MONTGOMERY, Ala. (WSFA) - Alabama State Health Officer Dr. Scott Harris provided updates Friday morning on the state’s COVID-19 efforts as multiple mass clinics were wrapping up a week of vaccinations.
Harris said the state is now receiving upwards of 70,000 doses a week, a small uptick over the last month. He added that mass vaccination clinics across the state have been extremely successfully this week with tens of thousands of people having gotten a shot. That includes about 8,000 in the Montgomery area.
Health department vaccine appointments, meanwhile, are booked through April.

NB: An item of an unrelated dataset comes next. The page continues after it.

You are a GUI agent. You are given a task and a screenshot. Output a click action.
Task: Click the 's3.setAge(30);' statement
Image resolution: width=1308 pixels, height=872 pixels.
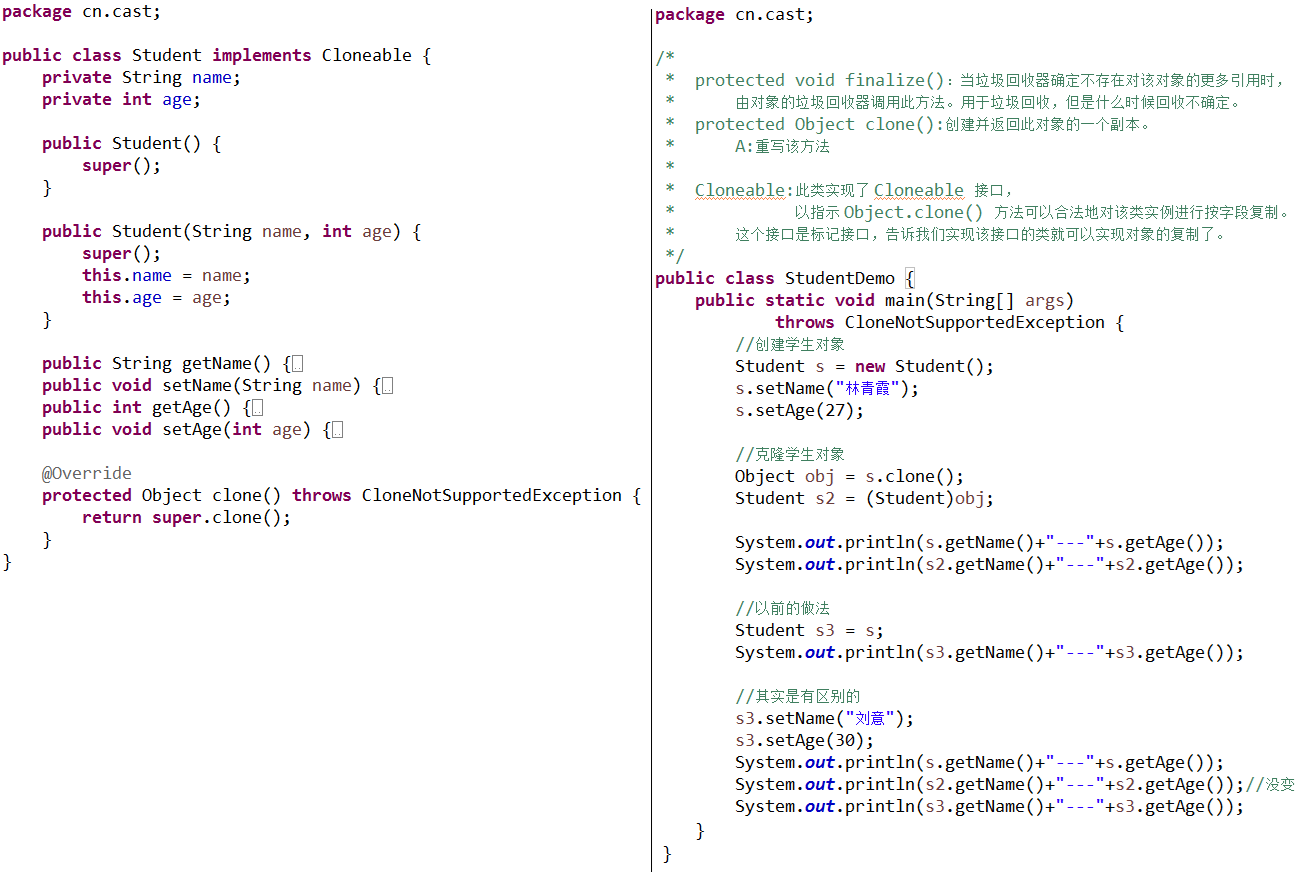pyautogui.click(x=804, y=740)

Harris added that if Johnson & Johnson is given the green light by federal regulators for its vaccine, Alabama could receive doses by late February or early March. Harris believes this vaccine will work very well for Alabama because it’s one dose and doesn’t require rigorous cold chain requirements.
More than 1.1 million Alabamians are currently eligible for vaccines. Nearly half a million have received one dose, while about 125,000 have received both shots.
Despite a significant surge in vaccinations, though, it could be some time before additional people are eligible as part of Phase 1c, which includes those with chronic conditions and additional frontline workforces.
The state will consider rolling out the next phase when the vaccine uptake begins to lag across the state.
While the statewide vaccine clinics are wrapping up Friday, Walmart and Sam’s are starting to provide vaccinations shots to the eligible public Friday. Harris gave details on the Federal Retail Pharmacy program last week. The program gives the state a direct allocation from the federal government that won’t take away from the state’s weekly allocation.
There will be 1,480 doses coming to Alabama through the Federal Retail Pharmacy program. That extrapolates out to about 200 doses per week for each participating pharmacy.
CDC guidelines indicate that a person doesn’t need to quarantine if a vaccinated person has been exposed if they’ve met three criteria. Those include if more than two weeks have passed since the second shot, if no symptoms are present, and if it’s been less than three months since second shot.
Harris said the third criteria could likely change because the duration of immunity is not known.